_REQUIRED WORK_:
Reproduce the records in full, switching every "At what coordinates should I click to accomplish" to "Where should I click to accomplish" and leaving all else unchanged.
--- DATA SECTION ---
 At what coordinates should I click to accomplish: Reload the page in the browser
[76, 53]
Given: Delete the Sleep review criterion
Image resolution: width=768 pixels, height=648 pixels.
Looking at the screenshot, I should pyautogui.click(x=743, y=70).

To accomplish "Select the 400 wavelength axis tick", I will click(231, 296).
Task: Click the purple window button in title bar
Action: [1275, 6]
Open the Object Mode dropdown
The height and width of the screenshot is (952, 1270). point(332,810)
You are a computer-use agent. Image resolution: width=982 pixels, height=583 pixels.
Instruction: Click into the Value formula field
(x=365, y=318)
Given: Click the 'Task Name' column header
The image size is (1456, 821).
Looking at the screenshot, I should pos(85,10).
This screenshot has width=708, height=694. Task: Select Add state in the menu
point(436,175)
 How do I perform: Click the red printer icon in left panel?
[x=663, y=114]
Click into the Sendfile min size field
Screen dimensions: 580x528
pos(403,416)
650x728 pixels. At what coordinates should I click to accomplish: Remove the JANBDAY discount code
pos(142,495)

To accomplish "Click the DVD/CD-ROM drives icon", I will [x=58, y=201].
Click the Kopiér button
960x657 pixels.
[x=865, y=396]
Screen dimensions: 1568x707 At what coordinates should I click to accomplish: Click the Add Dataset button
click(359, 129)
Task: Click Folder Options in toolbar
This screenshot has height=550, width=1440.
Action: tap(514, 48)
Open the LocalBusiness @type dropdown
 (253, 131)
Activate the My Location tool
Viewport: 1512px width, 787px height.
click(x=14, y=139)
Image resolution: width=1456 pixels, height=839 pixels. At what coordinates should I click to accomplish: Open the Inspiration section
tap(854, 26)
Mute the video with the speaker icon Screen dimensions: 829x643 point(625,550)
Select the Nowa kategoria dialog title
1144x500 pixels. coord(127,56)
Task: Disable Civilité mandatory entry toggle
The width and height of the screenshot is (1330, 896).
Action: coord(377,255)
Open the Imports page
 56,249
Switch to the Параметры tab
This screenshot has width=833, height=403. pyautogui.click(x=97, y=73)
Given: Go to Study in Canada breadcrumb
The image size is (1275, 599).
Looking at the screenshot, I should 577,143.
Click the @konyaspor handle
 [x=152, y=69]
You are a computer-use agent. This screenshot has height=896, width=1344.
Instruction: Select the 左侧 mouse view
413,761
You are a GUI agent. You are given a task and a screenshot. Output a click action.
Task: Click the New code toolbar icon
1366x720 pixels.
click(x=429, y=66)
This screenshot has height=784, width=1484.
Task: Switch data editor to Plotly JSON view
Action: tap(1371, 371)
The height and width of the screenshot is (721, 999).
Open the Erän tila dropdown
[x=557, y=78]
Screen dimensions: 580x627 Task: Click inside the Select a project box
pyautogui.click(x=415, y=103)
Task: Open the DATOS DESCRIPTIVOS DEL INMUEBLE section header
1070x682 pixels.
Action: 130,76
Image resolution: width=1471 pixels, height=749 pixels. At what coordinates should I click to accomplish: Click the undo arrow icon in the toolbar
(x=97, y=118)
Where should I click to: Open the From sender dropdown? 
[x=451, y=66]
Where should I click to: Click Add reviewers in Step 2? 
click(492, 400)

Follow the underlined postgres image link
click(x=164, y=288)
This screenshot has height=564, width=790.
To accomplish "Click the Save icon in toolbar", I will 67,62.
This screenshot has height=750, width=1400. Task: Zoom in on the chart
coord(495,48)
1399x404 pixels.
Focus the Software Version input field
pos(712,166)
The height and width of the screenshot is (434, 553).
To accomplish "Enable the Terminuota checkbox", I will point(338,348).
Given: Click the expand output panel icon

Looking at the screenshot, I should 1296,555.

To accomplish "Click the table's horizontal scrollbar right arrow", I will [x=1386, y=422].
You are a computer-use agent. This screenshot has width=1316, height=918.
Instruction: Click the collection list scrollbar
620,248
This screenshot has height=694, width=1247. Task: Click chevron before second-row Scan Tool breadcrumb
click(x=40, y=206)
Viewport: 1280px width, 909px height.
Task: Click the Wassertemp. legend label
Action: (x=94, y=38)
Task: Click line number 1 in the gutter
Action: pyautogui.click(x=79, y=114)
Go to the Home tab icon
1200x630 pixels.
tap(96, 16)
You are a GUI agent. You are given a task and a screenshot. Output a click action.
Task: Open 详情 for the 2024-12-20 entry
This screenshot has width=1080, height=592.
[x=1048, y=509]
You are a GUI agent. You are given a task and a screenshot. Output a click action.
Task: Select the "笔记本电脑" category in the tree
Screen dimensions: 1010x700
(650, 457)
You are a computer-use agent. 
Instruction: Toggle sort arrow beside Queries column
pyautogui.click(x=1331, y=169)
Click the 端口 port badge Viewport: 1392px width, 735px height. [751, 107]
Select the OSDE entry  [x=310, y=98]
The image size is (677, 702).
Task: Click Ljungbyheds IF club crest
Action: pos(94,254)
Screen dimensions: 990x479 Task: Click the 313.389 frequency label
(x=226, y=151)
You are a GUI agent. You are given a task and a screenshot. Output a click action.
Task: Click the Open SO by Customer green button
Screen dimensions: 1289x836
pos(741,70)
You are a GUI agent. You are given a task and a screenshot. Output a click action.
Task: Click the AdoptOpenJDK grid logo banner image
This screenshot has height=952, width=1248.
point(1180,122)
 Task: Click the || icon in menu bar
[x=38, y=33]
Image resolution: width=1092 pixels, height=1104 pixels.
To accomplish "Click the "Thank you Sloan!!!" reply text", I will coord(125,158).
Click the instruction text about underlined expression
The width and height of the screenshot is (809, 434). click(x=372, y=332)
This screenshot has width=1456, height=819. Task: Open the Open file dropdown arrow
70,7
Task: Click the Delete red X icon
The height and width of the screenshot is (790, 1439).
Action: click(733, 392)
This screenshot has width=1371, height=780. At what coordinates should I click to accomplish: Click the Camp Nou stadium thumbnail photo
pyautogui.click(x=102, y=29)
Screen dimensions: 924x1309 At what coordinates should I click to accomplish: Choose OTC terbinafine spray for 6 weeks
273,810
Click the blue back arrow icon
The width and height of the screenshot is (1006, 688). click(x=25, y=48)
---
_RESPONSE_:
 Where should I click to accomplish: Reload the page in the browser
[76, 53]
Given: Delete the Sleep review criterion
Image resolution: width=768 pixels, height=648 pixels.
Looking at the screenshot, I should pyautogui.click(x=743, y=70).

To accomplish "Select the 400 wavelength axis tick", I will click(231, 296).
Task: Click the purple window button in title bar
Action: [1275, 6]
Open the Object Mode dropdown
The height and width of the screenshot is (952, 1270). point(332,810)
You are a computer-use agent. Image resolution: width=982 pixels, height=583 pixels.
Instruction: Click into the Value formula field
(x=365, y=318)
Given: Click the 'Task Name' column header
The image size is (1456, 821).
Looking at the screenshot, I should pos(85,10).
This screenshot has width=708, height=694. Task: Select Add state in the menu
point(436,175)
 How do I perform: Click the red printer icon in left panel?
[x=663, y=114]
Click into the Sendfile min size field
Screen dimensions: 580x528
pos(403,416)
650x728 pixels. Where should I click to accomplish: Remove the JANBDAY discount code
pos(142,495)

To accomplish "Click the DVD/CD-ROM drives icon", I will [x=58, y=201].
Click the Kopiér button
960x657 pixels.
[x=865, y=396]
Screen dimensions: 1568x707 Where should I click to accomplish: Click the Add Dataset button
click(359, 129)
Task: Click Folder Options in toolbar
This screenshot has height=550, width=1440.
Action: tap(514, 48)
Open the LocalBusiness @type dropdown
 (253, 131)
Activate the My Location tool
Viewport: 1512px width, 787px height.
click(x=14, y=139)
Image resolution: width=1456 pixels, height=839 pixels. Where should I click to accomplish: Open the Inspiration section
tap(854, 26)
Mute the video with the speaker icon Screen dimensions: 829x643 point(625,550)
Select the Nowa kategoria dialog title
1144x500 pixels. coord(127,56)
Task: Disable Civilité mandatory entry toggle
The width and height of the screenshot is (1330, 896).
Action: coord(377,255)
Open the Imports page
 56,249
Switch to the Параметры tab
This screenshot has width=833, height=403. pyautogui.click(x=97, y=73)
Given: Go to Study in Canada breadcrumb
The image size is (1275, 599).
Looking at the screenshot, I should 577,143.
Click the @konyaspor handle
 [x=152, y=69]
You are a computer-use agent. This screenshot has height=896, width=1344.
Instruction: Select the 左侧 mouse view
413,761
You are a GUI agent. You are given a task and a screenshot. Output a click action.
Task: Click the New code toolbar icon
1366x720 pixels.
click(x=429, y=66)
This screenshot has height=784, width=1484.
Task: Switch data editor to Plotly JSON view
Action: tap(1371, 371)
The height and width of the screenshot is (721, 999).
Open the Erän tila dropdown
[x=557, y=78]
Screen dimensions: 580x627 Task: Click inside the Select a project box
pyautogui.click(x=415, y=103)
Task: Open the DATOS DESCRIPTIVOS DEL INMUEBLE section header
1070x682 pixels.
Action: 130,76
Image resolution: width=1471 pixels, height=749 pixels. Where should I click to accomplish: Click the undo arrow icon in the toolbar
(x=97, y=118)
Where should I click to: Open the From sender dropdown? 
[x=451, y=66]
Where should I click to: Click Add reviewers in Step 2? 
click(492, 400)

Follow the underlined postgres image link
click(x=164, y=288)
This screenshot has height=564, width=790.
To accomplish "Click the Save icon in toolbar", I will 67,62.
This screenshot has height=750, width=1400. Task: Zoom in on the chart
coord(495,48)
1399x404 pixels.
Focus the Software Version input field
pos(712,166)
The height and width of the screenshot is (434, 553).
To accomplish "Enable the Terminuota checkbox", I will point(338,348).
Given: Click the expand output panel icon

Looking at the screenshot, I should 1296,555.

To accomplish "Click the table's horizontal scrollbar right arrow", I will [x=1386, y=422].
You are a computer-use agent. This screenshot has width=1316, height=918.
Instruction: Click the collection list scrollbar
620,248
This screenshot has height=694, width=1247. Task: Click chevron before second-row Scan Tool breadcrumb
click(x=40, y=206)
Viewport: 1280px width, 909px height.
Task: Click the Wassertemp. legend label
Action: (x=94, y=38)
Task: Click line number 1 in the gutter
Action: pyautogui.click(x=79, y=114)
Go to the Home tab icon
1200x630 pixels.
tap(96, 16)
You are a GUI agent. You are given a task and a screenshot. Output a click action.
Task: Open 详情 for the 2024-12-20 entry
This screenshot has width=1080, height=592.
[x=1048, y=509]
You are a GUI agent. You are given a task and a screenshot. Output a click action.
Task: Select the "笔记本电脑" category in the tree
Screen dimensions: 1010x700
(650, 457)
You are a computer-use agent. 
Instruction: Toggle sort arrow beside Queries column
pyautogui.click(x=1331, y=169)
Click the 端口 port badge Viewport: 1392px width, 735px height. [751, 107]
Select the OSDE entry  [x=310, y=98]
The image size is (677, 702).
Task: Click Ljungbyheds IF club crest
Action: pos(94,254)
Screen dimensions: 990x479 Task: Click the 313.389 frequency label
(x=226, y=151)
You are a GUI agent. You are given a task and a screenshot. Output a click action.
Task: Click the Open SO by Customer green button
Screen dimensions: 1289x836
pos(741,70)
You are a GUI agent. You are given a task and a screenshot. Output a click action.
Task: Click the AdoptOpenJDK grid logo banner image
This screenshot has height=952, width=1248.
point(1180,122)
 Task: Click the || icon in menu bar
[x=38, y=33]
Image resolution: width=1092 pixels, height=1104 pixels.
To accomplish "Click the "Thank you Sloan!!!" reply text", I will coord(125,158).
Click the instruction text about underlined expression
The width and height of the screenshot is (809, 434). click(x=372, y=332)
This screenshot has width=1456, height=819. Task: Open the Open file dropdown arrow
70,7
Task: Click the Delete red X icon
The height and width of the screenshot is (790, 1439).
Action: click(733, 392)
This screenshot has width=1371, height=780. Where should I click to accomplish: Click the Camp Nou stadium thumbnail photo
pyautogui.click(x=102, y=29)
Screen dimensions: 924x1309 Where should I click to accomplish: Choose OTC terbinafine spray for 6 weeks
273,810
Click the blue back arrow icon
The width and height of the screenshot is (1006, 688). click(x=25, y=48)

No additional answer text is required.